Seen from above, Clos Sainte-Magdeleine in Cassis looks like an emerald-green towel spread on a white beach. All around the vines is the intense blue of the Mediterranean. Here and there the silvery leaves of olive trees provide a contrast to the azure landscape. This is not a mere vacation spot—it is heaven on earth! “The sea enfolds our vineyards on every side,” smiles Jonathan Sack-Zafiropulo, whose eyes are as blue as the water. He is one of just eleven producers in Cassis, a Lilliputian appellation of 210 hectares with its toes in the water that is flanked by the Cap Canaille to the east and the Massif des Calanques to the west. Our host, the fourth generation to run the extraordinary Clos Sainte-Magdeleine, shares his family’s story. “My great-grandfather bought it in 1920 from a négociant in Marseille. He was from a Greek family of shipowners.” This little story ties into the big one. At the same time they were founding Marseille, the Greeks were also planting the first vines in thebay ofCassis, over 2000 years ago. “This is one of the earliest confirmed vineyards inProvence,” Jonathan proudly notes. What were the wines like at that time? No one knows…. But Cassis has since found its voice, or rather its color: white. Three of every four bottles here are a lemony color, while all their Provençal neighbors are blushing.

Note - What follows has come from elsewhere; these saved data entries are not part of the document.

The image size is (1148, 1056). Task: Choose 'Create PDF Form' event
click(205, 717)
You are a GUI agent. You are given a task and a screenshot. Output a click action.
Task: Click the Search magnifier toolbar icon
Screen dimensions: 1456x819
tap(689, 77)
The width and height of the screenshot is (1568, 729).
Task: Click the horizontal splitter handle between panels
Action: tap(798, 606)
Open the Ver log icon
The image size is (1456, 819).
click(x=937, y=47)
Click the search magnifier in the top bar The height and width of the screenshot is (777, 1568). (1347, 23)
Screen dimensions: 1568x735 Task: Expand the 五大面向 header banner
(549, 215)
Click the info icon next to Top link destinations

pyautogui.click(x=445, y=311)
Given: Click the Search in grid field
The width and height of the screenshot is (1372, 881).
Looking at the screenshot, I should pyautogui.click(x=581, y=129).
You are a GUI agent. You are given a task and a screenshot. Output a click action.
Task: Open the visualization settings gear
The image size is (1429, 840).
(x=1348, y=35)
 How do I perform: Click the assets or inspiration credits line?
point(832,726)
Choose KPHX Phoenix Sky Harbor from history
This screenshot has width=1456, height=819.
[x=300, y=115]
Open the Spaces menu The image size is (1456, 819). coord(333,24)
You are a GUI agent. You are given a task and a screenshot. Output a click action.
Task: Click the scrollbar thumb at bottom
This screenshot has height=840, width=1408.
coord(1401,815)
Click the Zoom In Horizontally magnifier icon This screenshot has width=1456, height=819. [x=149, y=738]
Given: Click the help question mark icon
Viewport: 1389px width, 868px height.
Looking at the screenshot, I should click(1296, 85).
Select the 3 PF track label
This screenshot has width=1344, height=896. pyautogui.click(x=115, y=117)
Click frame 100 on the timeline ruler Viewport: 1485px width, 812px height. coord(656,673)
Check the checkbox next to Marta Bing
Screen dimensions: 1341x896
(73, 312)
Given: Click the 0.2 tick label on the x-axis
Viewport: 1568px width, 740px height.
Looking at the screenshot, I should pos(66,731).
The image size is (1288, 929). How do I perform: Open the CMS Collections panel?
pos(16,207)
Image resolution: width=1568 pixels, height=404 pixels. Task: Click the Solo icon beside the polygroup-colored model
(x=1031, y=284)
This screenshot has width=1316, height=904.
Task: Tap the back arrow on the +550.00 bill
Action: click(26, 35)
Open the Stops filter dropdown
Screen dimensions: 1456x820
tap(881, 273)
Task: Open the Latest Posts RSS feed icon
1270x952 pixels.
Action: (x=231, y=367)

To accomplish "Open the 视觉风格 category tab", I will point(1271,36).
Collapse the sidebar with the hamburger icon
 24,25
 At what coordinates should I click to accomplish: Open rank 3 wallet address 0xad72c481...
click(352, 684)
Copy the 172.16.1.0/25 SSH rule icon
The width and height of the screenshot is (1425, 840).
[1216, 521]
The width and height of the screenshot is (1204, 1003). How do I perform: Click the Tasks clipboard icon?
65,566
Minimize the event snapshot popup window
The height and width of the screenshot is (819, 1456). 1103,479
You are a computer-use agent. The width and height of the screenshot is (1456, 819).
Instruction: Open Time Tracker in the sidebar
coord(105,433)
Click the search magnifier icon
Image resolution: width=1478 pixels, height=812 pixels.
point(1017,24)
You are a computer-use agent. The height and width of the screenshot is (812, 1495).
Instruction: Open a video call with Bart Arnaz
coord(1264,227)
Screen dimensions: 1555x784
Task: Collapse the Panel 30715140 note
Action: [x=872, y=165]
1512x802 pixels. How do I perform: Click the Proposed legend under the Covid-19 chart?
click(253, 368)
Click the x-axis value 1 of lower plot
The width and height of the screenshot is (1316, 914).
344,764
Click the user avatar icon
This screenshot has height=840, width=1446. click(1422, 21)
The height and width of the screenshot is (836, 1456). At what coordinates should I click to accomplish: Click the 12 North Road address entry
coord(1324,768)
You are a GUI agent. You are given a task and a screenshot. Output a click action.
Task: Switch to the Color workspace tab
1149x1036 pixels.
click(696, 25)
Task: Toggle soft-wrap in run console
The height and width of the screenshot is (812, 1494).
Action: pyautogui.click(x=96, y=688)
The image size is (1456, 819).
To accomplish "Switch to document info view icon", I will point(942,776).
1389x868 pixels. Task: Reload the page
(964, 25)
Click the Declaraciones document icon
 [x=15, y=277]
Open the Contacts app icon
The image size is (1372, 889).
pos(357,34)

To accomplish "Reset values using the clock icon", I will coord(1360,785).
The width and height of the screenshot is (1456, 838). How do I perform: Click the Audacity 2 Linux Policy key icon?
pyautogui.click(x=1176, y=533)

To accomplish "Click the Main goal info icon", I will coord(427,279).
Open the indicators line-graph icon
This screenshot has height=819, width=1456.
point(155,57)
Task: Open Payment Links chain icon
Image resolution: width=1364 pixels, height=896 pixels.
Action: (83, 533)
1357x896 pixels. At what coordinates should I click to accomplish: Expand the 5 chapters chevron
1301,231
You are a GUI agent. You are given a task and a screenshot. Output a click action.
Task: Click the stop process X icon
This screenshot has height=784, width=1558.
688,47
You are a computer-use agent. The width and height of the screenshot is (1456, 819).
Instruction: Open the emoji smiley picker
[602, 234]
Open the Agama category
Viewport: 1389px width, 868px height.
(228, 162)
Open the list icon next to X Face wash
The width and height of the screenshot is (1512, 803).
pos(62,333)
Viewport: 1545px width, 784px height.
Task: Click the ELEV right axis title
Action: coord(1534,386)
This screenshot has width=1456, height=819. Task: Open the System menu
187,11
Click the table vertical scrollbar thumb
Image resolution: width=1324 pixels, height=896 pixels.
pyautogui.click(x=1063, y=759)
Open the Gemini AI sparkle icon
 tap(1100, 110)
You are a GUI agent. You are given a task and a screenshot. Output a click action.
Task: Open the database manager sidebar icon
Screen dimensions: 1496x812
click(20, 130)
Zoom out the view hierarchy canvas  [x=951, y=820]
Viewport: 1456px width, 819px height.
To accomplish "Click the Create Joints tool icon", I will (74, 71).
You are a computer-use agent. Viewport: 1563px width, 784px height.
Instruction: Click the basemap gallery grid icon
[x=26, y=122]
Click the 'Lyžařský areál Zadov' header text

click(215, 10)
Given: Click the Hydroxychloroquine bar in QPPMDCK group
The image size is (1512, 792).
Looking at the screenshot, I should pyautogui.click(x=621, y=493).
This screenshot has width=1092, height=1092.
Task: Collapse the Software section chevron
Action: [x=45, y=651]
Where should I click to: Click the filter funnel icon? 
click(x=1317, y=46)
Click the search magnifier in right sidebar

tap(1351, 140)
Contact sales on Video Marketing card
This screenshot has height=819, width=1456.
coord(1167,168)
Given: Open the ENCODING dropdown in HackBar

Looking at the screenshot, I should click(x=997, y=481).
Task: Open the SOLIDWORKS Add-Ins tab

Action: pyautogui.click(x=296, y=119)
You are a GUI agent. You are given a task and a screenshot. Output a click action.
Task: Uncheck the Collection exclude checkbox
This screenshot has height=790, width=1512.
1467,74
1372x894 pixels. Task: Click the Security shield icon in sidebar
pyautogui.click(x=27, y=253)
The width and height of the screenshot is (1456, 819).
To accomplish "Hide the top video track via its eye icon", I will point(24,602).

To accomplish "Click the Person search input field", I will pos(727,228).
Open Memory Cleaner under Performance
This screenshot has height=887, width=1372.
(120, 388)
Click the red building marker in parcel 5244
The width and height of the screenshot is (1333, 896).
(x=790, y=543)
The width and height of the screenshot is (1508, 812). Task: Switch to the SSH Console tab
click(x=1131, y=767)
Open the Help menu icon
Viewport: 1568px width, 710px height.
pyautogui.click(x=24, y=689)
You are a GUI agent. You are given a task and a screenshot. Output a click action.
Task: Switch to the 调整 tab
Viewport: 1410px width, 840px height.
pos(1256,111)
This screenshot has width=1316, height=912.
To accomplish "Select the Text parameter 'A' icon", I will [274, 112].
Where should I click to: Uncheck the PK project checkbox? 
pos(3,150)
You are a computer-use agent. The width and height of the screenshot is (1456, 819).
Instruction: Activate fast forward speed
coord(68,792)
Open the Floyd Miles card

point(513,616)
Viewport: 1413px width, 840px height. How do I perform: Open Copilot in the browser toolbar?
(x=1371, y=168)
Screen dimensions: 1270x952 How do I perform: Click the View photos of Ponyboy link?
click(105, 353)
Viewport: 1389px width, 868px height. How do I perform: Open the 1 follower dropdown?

The change came after Phylloxera wiped out the vineyards in the mid-19th century, when vignerons replanted to white grapes. This choice helped them to obtain AOC status on May 15th, 1936, along with the pioneering Sauternes and Châteauneuf-du-Pape. It also placed Marsanne in the spotlight: this variety now constitutes 30-60% of all white Cassis. “They chose it because they wanted a white grape that wasn’t grown anywhere else in the region,” Jonathan says. “It comes from the north and adapted very well to the seaside. It gives round, fleshy wines that develop honeyed notes on the finish as they age.” At Clos Sainte-Magdeleine this grape shares the clayey seaside with Ugni Blanc. Jonathan’s grandfather and father also planted Marsanne on the terraced vineyards on the side of the Cap Canaille,France’s highest maritime cliff. At400 meters altitude these parcels are colder and rockier. With more limestone here and less clay, the vines are forced to send their roots deep into the earth.
These vines are less generous than on the flat land, yielding barely 30 hectoliters per hectare. At these heights we also find more Ugni Blanc, a little Bourboulenc, and some Clairette, which prefers the cooler temperatures here. Sainte-Magdeleine’s whites are a blend of the two terroirs, with the Marsanne providing structure and the Clairette contributing acidity. Though the vigneron wishes Rolle and Grenache Blanc were permitted in this appellation, he has learned to expand his palate. In two years he will plant Sauvignon, whose fruit aromas will hone the wine’s profile. “We had some in the past, but it ripened before the other varieties so we ripped it out. Now that our cellar equipment has evolved we can handle that challenge.” While waiting for that aromatic boost, the best of the region is already concentrated in the estate’s white wine: a floral bouquet with a mineral touch, a rich, fleshy mouthfeel, and fresh undertones of citrus, spices, and a hint of iodine. “The iodine flavor is the marker of the wines from this appellation,” Jonathan Sack-Zafiropulo explains. “It comes from the ocean spray that leaves its salt on the grapes.”
There are other advantages to having the sea so close by: the breezes that waft through the vineyards restrict the spread of mildew and oidium. Sainte-Magdeleine therefore converted to organic agriculture easily. The estate was officially certified on January 1st, 2012. And other producers have made the same choice—almost half of the appellation’s vineyards are now worked organically. Jonathan dreams that one day the appellation will be 100% organic. After all, the vineyards are within the newly established Calanques National Park…
In order to bring out the Cassis character, the white wines are matured in neutral vats. Two vintages, the 2010 and 2009 (14€), are currently available. Over time, the precious minerality will become more prominent, along with notes of iodine, honey, and citrus. The freshness will last, bringing elegance and taking on a spicy character. Right now, the 2009 is more ethereal than its successor. “Our white wines go perfectly with fish and shellfish from the Mediterranean,” notes the vigneron. “With age, they marry well with delicately spicy dishes and Japanese cuisine.” These unusual nectars make Cassis a unique spot that is not to be missed when visiting Provence!